### [DIRECTIVES]
[A] In the text on developing internships, copy the words from "Internships can be" up to and including "from the program?" exactly as they appear.
[B] According to the text on developing internships, what share of eligible interns remain with or return to their host employers' workforce?
[C] Continue the text on developing internships from its final line.

### [SUPPLIED PASSAGE]
Developing Internships

Internships can be of great benefit to host employers and students. Interns bring to organizations innovation and insight, assistance for temporary or seasonal projects, and the potential to be valued future employees. In fact, over 51 percent of eligible interns remain or return to host employers’ workforce. (NACE, National Association of Colleges and Employers). Below you’ll find tips on creating a successful internship and ways to connect with local universities and community colleges.

Starting an Internship Program

What does your organization hope to achieve from the program?

  • Are you a small organization searching for additional help on a project?
  • Is your organization growing quickly and having difficulty finding motivated new employees?
  • Are you a nonprofit that doesn’t have a lot of money to pay, but can provide an interesting and rewarding experience?
  • Does your organization want to identify potential sources of future talent and try out potential future employees?

A careful discussion with management can create a consensus on program goals that can be understood by all involved. The program and internship can be designed to best meet those expectations. As many staffing professionals know, in order for a program to be successful, it will require the commitment of management.

Carefully plan and write out your internship program and goals. Draft a position description that clearly explains the job duties and includes learning outcomes/goals. Do you want someone for a specific project? What about general support around the workplace? How about giving the intern a taste of everything your company does? Structure the internship ahead of time so that you can be sure to meet your goals and not find yourself floundering partway through. Things to consider:

  • How much will you pay the intern?

### [EXCERPTED RECORDS]
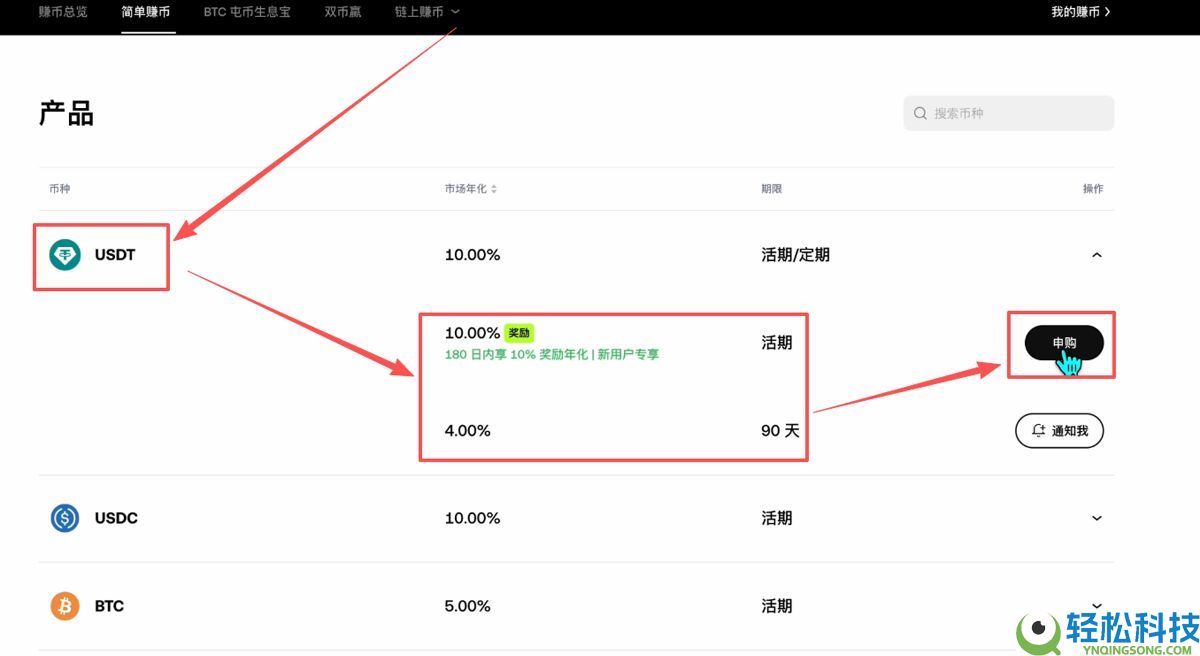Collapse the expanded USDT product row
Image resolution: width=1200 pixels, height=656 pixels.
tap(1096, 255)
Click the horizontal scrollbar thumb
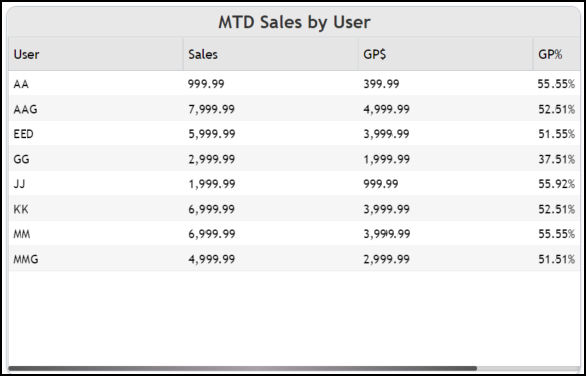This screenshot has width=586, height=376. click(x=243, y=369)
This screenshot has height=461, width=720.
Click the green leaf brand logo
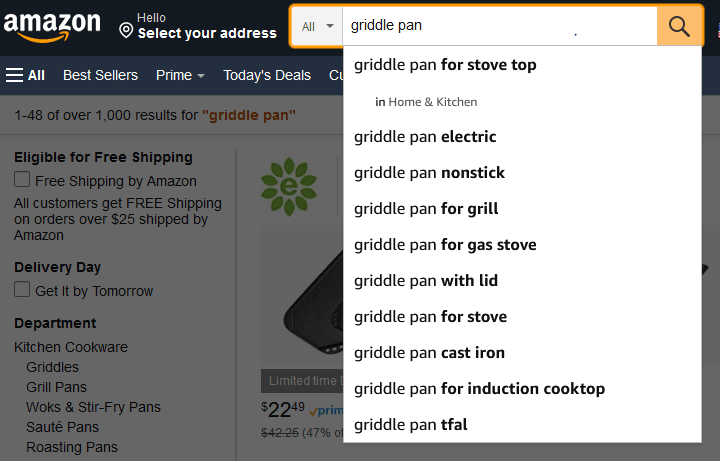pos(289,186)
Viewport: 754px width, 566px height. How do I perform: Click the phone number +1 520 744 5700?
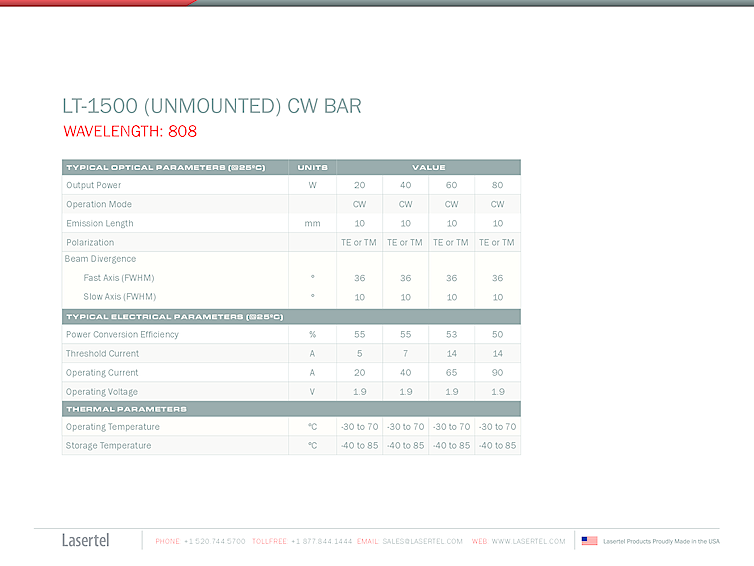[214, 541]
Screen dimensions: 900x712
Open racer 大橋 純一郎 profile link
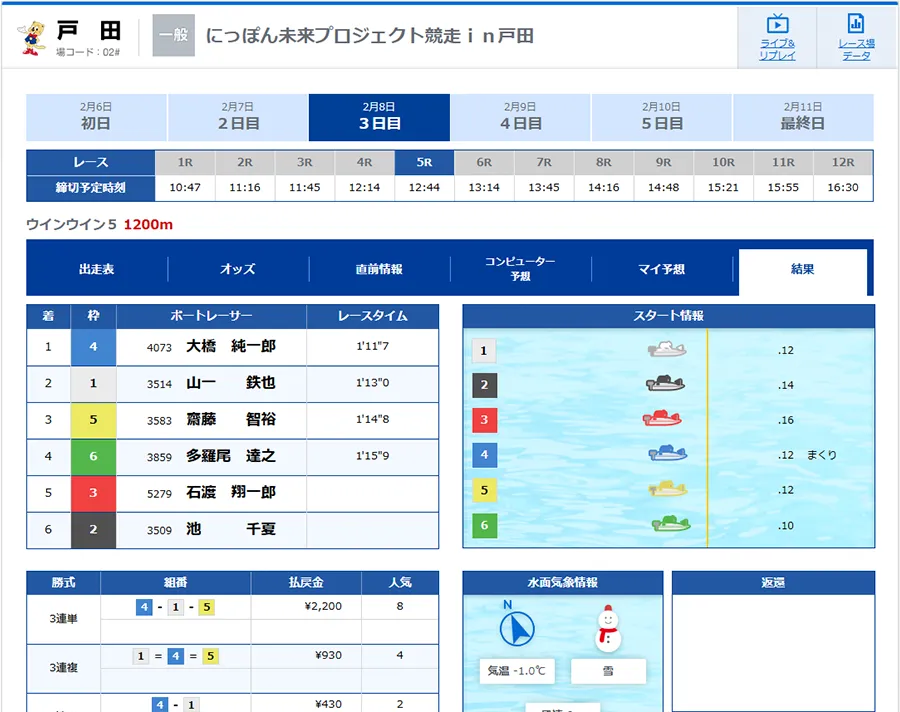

### [RESPONSES BY TASK]
[A]
Internships can be of great benefit to host employers and students. Interns bring to organizations innovation and insight, assistance for temporary or seasonal projects, and the potential to be valued future employees. In fact, over 51 percent of eligible interns remain or return to host employers’ workforce. (NACE, National Association of Colleges and Employers). Below you’ll find tips on creating a successful internship and ways to connect with local universities and community colleges.

Starting an Internship Program

What does your organization hope to achieve from the program?

[B] Over 51 percent.

[C]
  • Where will you put the intern?
  • What sort of academic background and experience do you want in an intern?
  • Who will have the primary responsibility for the intern?
  • What will the intern be doing?
  • Do you want to plan a program beyond the work you give your interns?

How will you find those ideal candidates to fill your internship position(s)? The number one tip from those who have established programs is to get out there early! This cannot be overemphasized to organizations that want the very best interns. Begin searching three to four months before you need a student to begin. Some industries have even more advanced timelines; summer supply chain interns are typically hired by November. Starting early has other advantages: the longer you accept applications, the better your chance of finding the best person for the job. The sooner you get one, the longer you have to form a good working relationship with the intern.

Once you’ve hired a worker, you put them to work, right? That’s true for interns as well as regular employees, but with an intern, you’ll be making an important first impression. The beginning days of the internship program are often its defining days. When you give them their first tasks, you’re signaling what can be expected in the future. If you give them nothing or very little to do, it sends a message that this job will be easy — and boring. Interns don’t want that; of course, neither do employers. The organization of your internship program will probably be the single most important influence on an intern’s
impression of your organization, and thus the chances that he or she will come back. So how do you “plan for success”? Consider the goals of your program. The nature of the program and the activities that you choose to undertake should directly relate to your program goals.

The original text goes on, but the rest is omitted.